Sunday, November 16, 2025

It Slowly Dawned On Me Last Night

I was watching the Snooker and had a few beers and as I am want to do, I nearly always have a notepad and pen with me.  I was going through a slightly different exercise to the Wheel of Life and just wrote down a couple of lines.

This was along the lines of "What do you want to do?" then the "Do you have to do it?" "What if you didn't do it?" and then the Eureka line which was "So what?  Does ANY of it actually matter?" And, of course, it doesn't matter at all, none of it does.

I had been playing with the Eisenhower Matrix where tasks are prioritised between Low and High, What is Urgent or Significant and what is Not Urgent and Insignificant.  I had also been working on my requests for my Lasting Power of Attorney so this was if I get ill or cannot do things for myself and I wonder too if that added to the overall thought process I was going through?

Whatever it was, the outcome was a smile and a rest back in my chair and it became clear that it doesn't actually matter one way or the other.  There's no pressure to make the business succeed, there's no reason to get all stressed when things don't happen or go wrong particularly.  
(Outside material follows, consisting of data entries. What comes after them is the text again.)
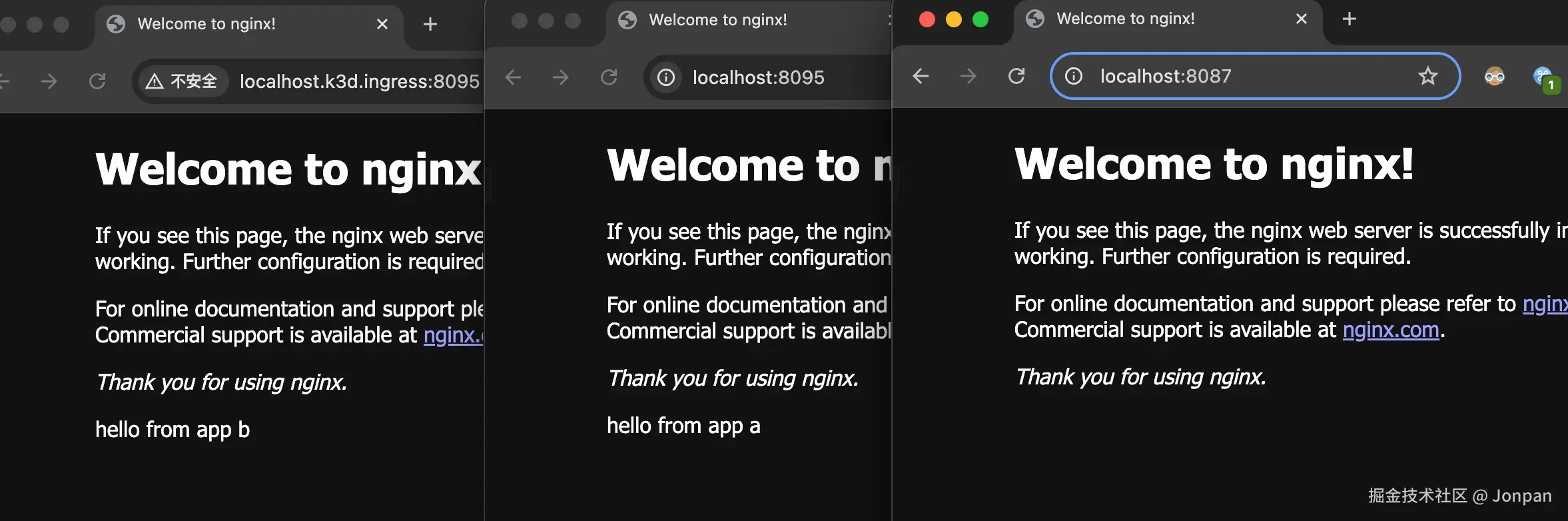Image resolution: width=1568 pixels, height=521 pixels.
Task: Reload the localhost:8095 page
Action: point(609,77)
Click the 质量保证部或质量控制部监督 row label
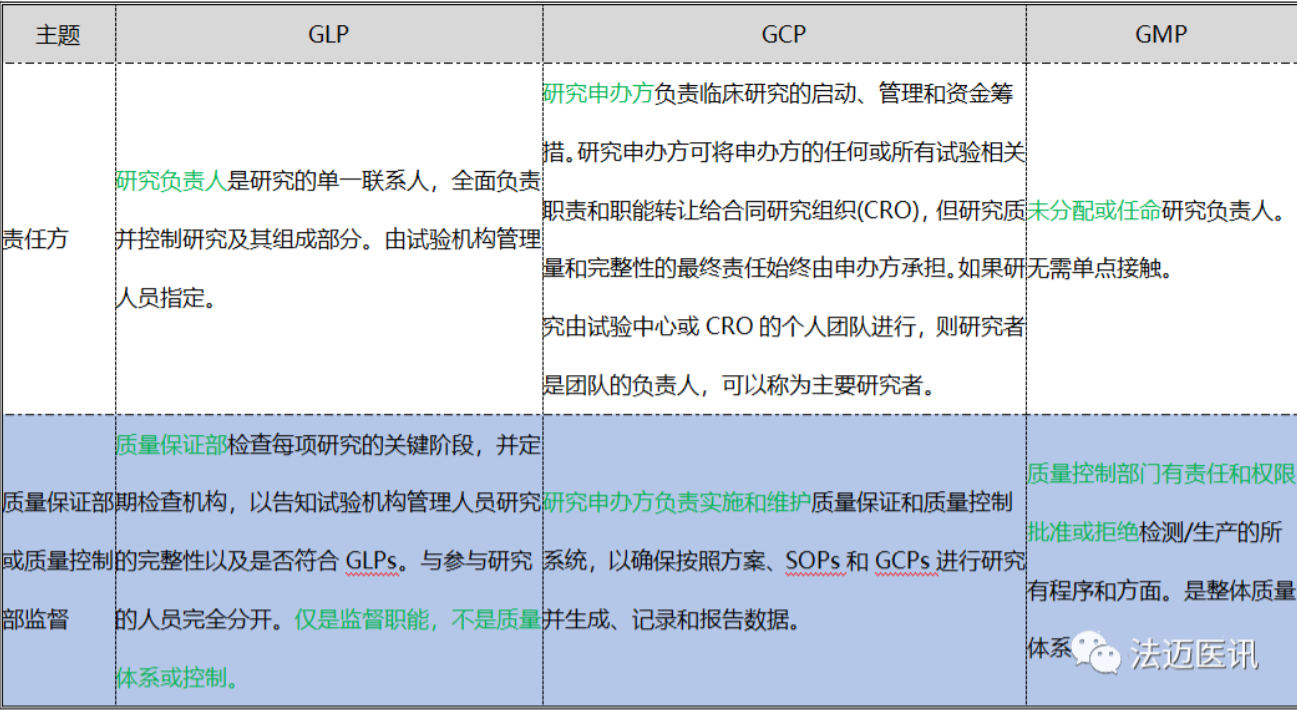 tap(58, 560)
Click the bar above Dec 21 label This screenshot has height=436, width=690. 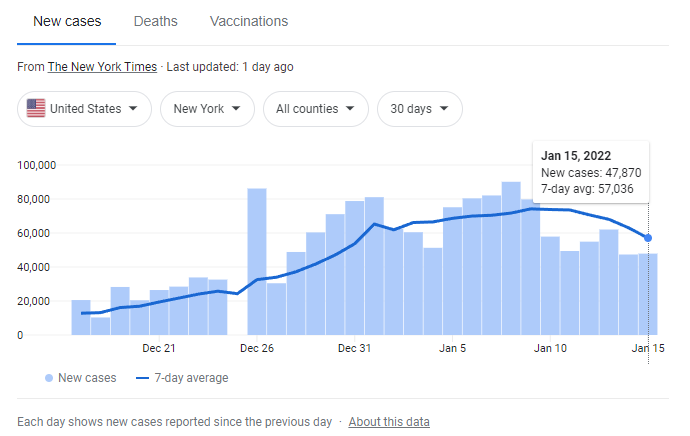coord(159,312)
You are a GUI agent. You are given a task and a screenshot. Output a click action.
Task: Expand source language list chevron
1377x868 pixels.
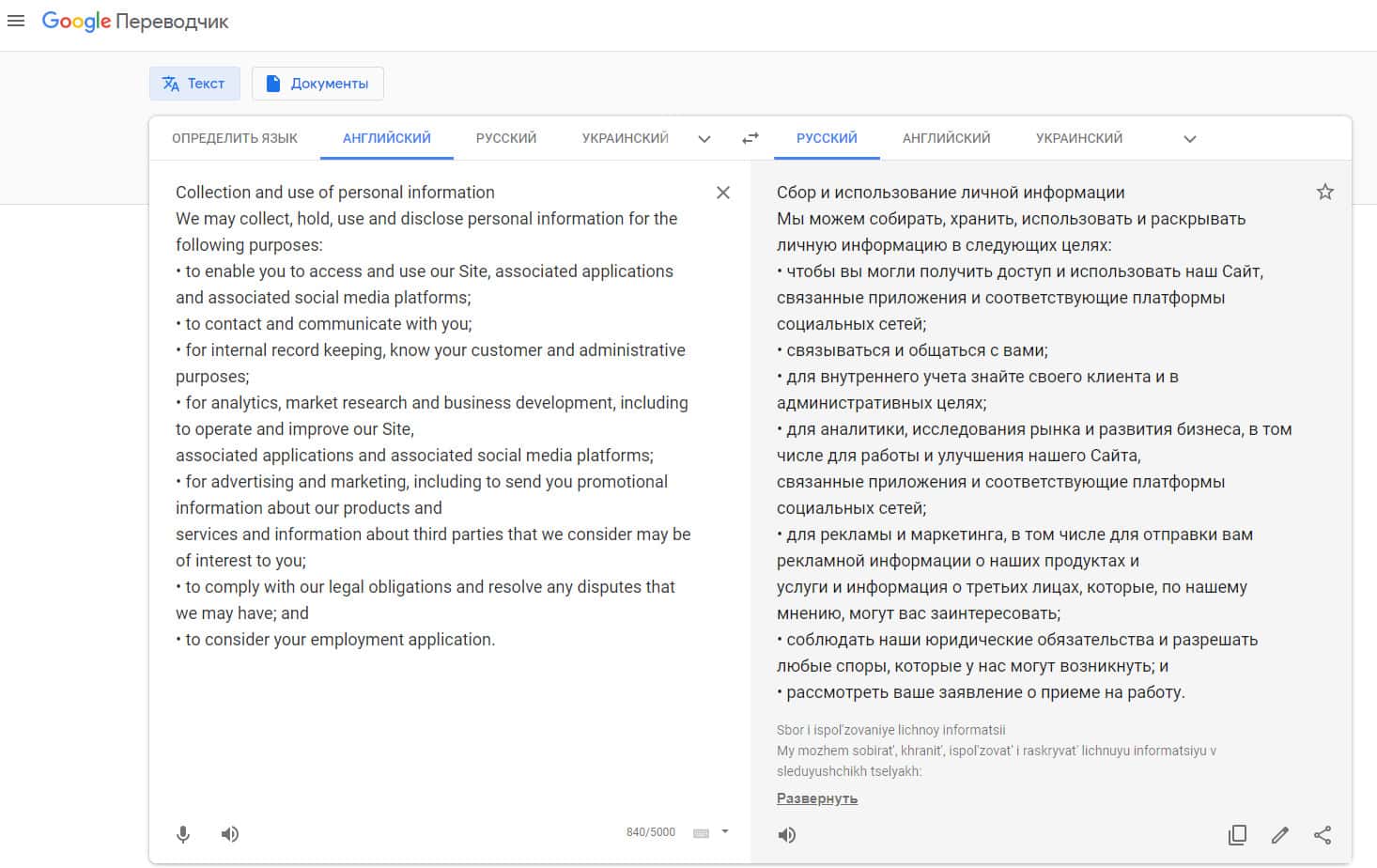[x=704, y=139]
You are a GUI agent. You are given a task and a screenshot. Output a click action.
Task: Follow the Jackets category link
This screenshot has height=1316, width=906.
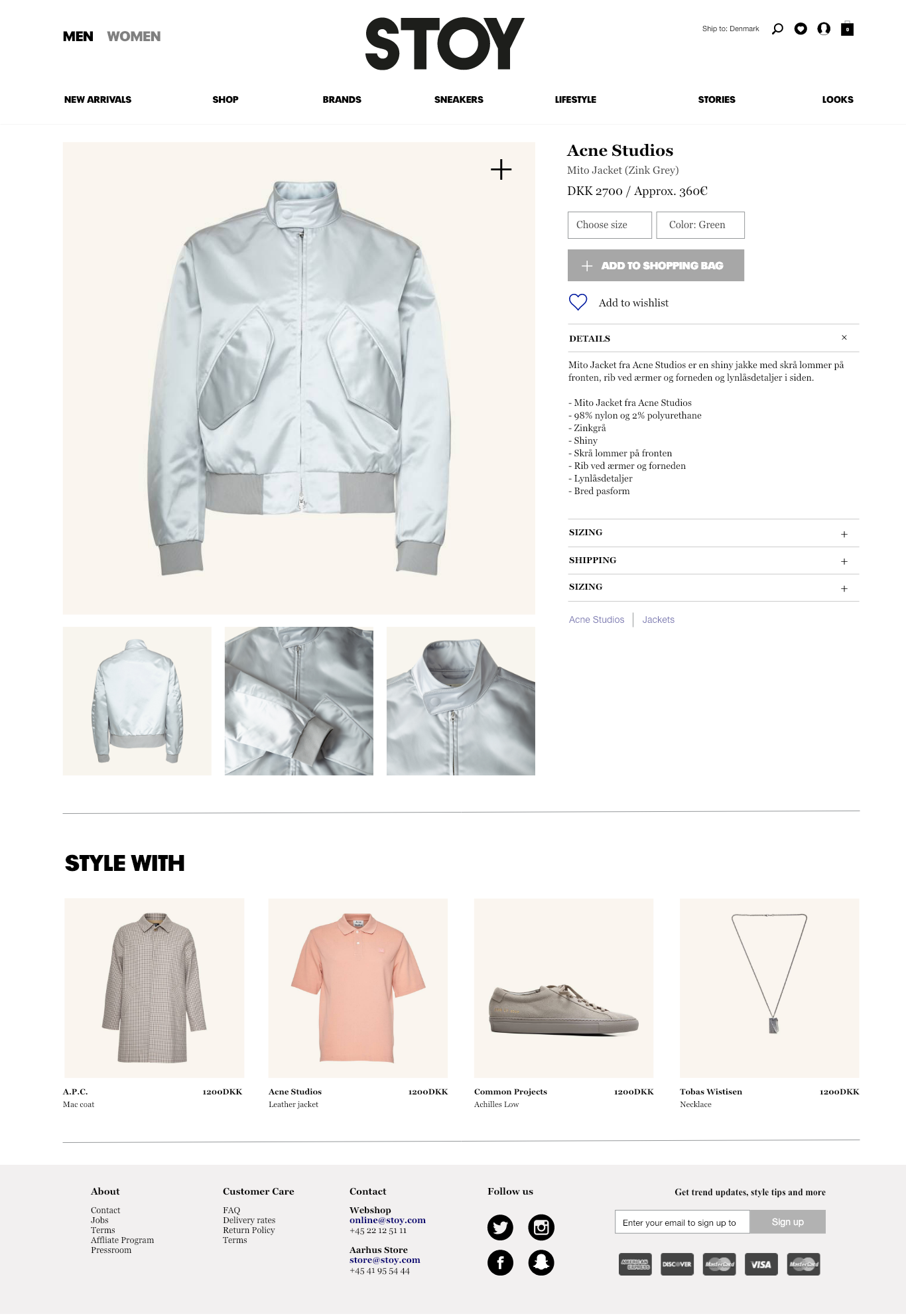click(x=658, y=620)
The LPA stuff is interesting as there is a Finance and Property one and a Health one.  I guess it was the health one that was particularly useful as I actually put down this year's unpleasantness along with my other "problems" and so it admitted that it had taken it out of me, had added to my lack of "well-being-ness" if there is such a thing.  When you write down your wishes, about the future and list out what's happened to you in the past it starts to align your thoughts and also provides some focus on what might be before us (Care Home, Hospice etc) and whilst I was listing all these things out I reckon the old grey matter was sorting things out for me!

So things changed at that moment and a lot of the body stress fell away (I don't think the beer had anything to do with that) and I felt a lot lighter than I have in a while that's for sure.  It also means that if something doesn't get done on one day, so what, it can happen the next day and I don't need to be turning the screws on myself.  I am and always have been very hard on myself and it doesn't help that I'm the sort of person I'd hate to work for either :-)  So, this period of reflection has been really useful and I can actually approach the next few weeks where I am working out what to do with a quite different light.

It doesn't matter and that's the point now.  In addition there are lots of things that I really don't need to do and lots of tasks that aren't important either.  Neither do I need to spend hours and hours doing something where I can do one task, get it done and that's it.  No more overload and pressure that, after all, I put on myself it's not anyone else that's doing it.  Let's give it a go and see how this works out.